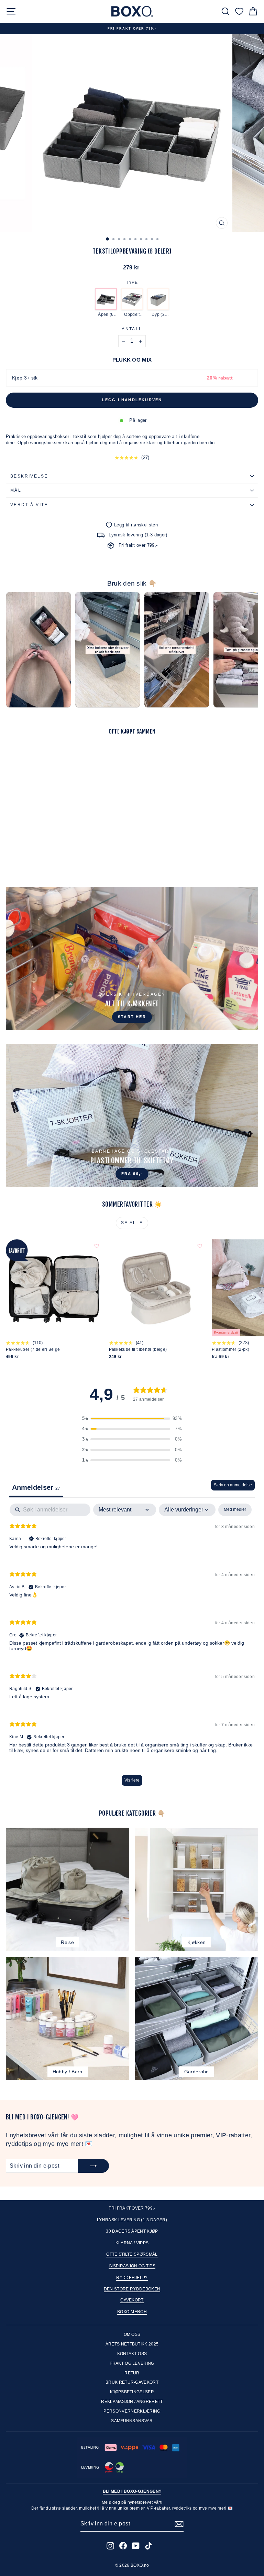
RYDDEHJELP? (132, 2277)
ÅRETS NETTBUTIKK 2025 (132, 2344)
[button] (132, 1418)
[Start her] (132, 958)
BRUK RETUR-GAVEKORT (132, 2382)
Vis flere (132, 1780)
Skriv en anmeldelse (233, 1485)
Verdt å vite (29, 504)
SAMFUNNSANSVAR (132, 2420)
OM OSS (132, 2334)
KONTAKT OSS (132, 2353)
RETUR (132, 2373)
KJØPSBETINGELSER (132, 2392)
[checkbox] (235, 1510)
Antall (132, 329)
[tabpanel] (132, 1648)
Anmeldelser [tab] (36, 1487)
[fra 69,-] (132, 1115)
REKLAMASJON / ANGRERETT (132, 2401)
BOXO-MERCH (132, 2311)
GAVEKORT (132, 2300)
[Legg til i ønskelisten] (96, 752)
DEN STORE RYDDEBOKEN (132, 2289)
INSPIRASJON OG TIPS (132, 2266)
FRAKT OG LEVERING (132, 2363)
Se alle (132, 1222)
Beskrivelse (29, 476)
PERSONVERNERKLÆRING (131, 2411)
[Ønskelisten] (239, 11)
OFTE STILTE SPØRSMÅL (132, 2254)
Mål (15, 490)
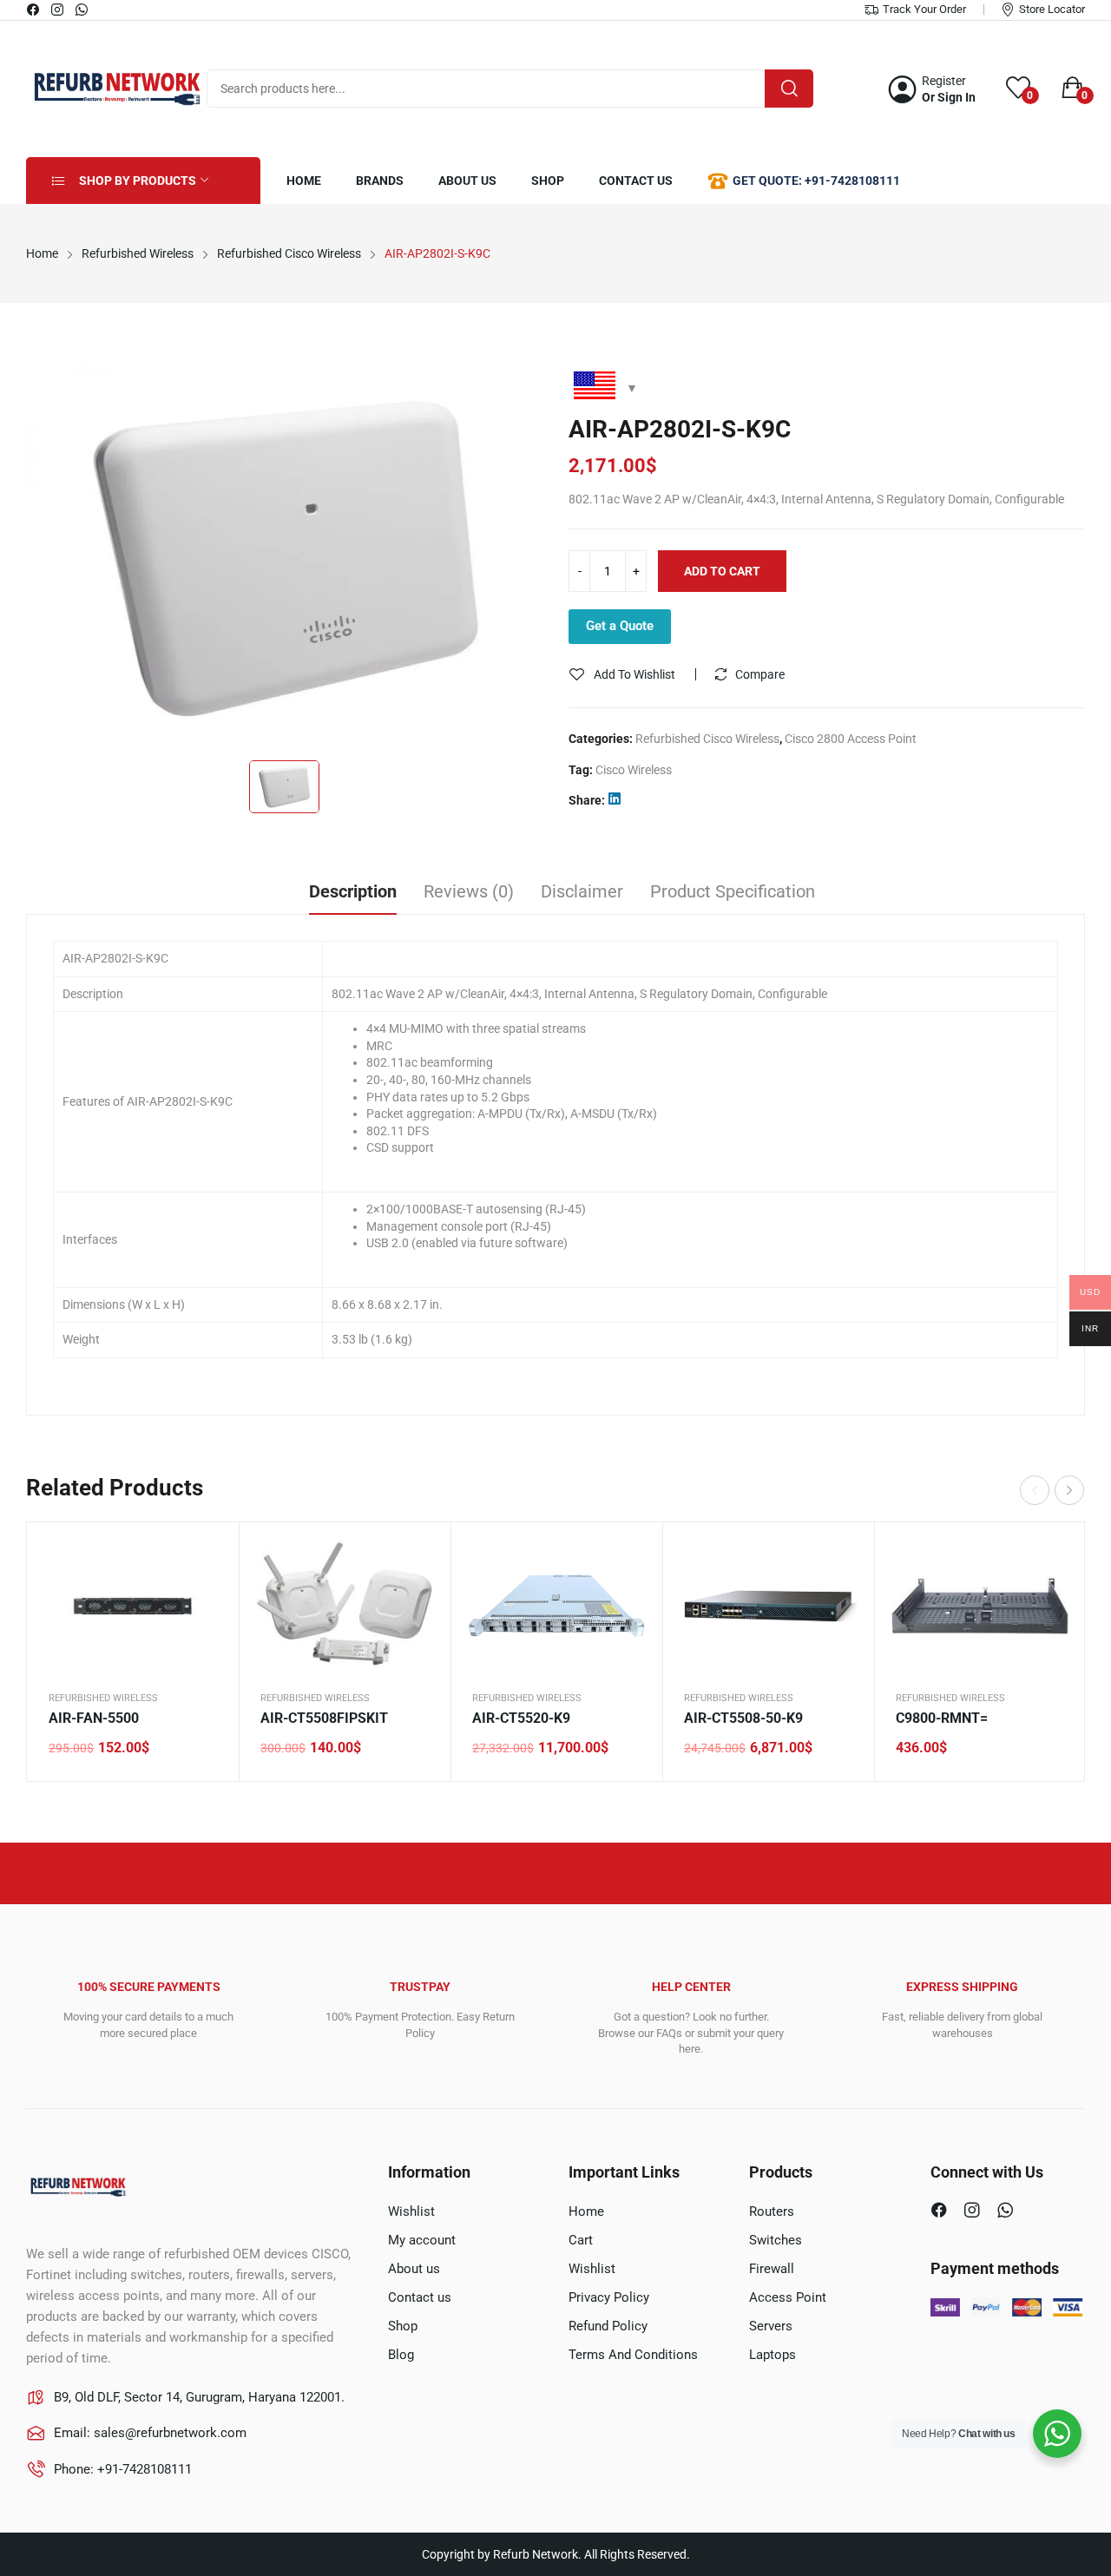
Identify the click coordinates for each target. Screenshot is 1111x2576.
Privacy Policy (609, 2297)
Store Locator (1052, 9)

• _Task requirements_: The lines to write out run from the one containing "Vis flere (132, 1780)" through the final line of the material above, both included; write them out exactly, with no pictures.

• _Response below_:
Vis flere (132, 1780)
Skriv en anmeldelse (233, 1485)
Verdt å vite (29, 504)
SAMFUNNSANSVAR (132, 2420)
OM OSS (132, 2334)
KONTAKT OSS (132, 2353)
RETUR (132, 2373)
KJØPSBETINGELSER (132, 2392)
[checkbox] (235, 1510)
Antall (132, 329)
[tabpanel] (132, 1648)
Anmeldelser [tab] (36, 1487)
[fra 69,-] (132, 1115)
REKLAMASJON / ANGRERETT (132, 2401)
BOXO-MERCH (132, 2311)
GAVEKORT (132, 2300)
[Legg til i ønskelisten] (96, 752)
DEN STORE RYDDEBOKEN (132, 2289)
INSPIRASJON OG TIPS (132, 2266)
FRAKT OG LEVERING (132, 2363)
Se alle (132, 1222)
Beskrivelse (29, 476)
PERSONVERNERKLÆRING (131, 2411)
[Ønskelisten] (239, 11)
OFTE STILTE SPØRSMÅL (132, 2254)
Mål (15, 490)
Identify the click coordinates for each target. Screenshot is 1111x2576.
Privacy Policy (609, 2297)
Store Locator (1052, 9)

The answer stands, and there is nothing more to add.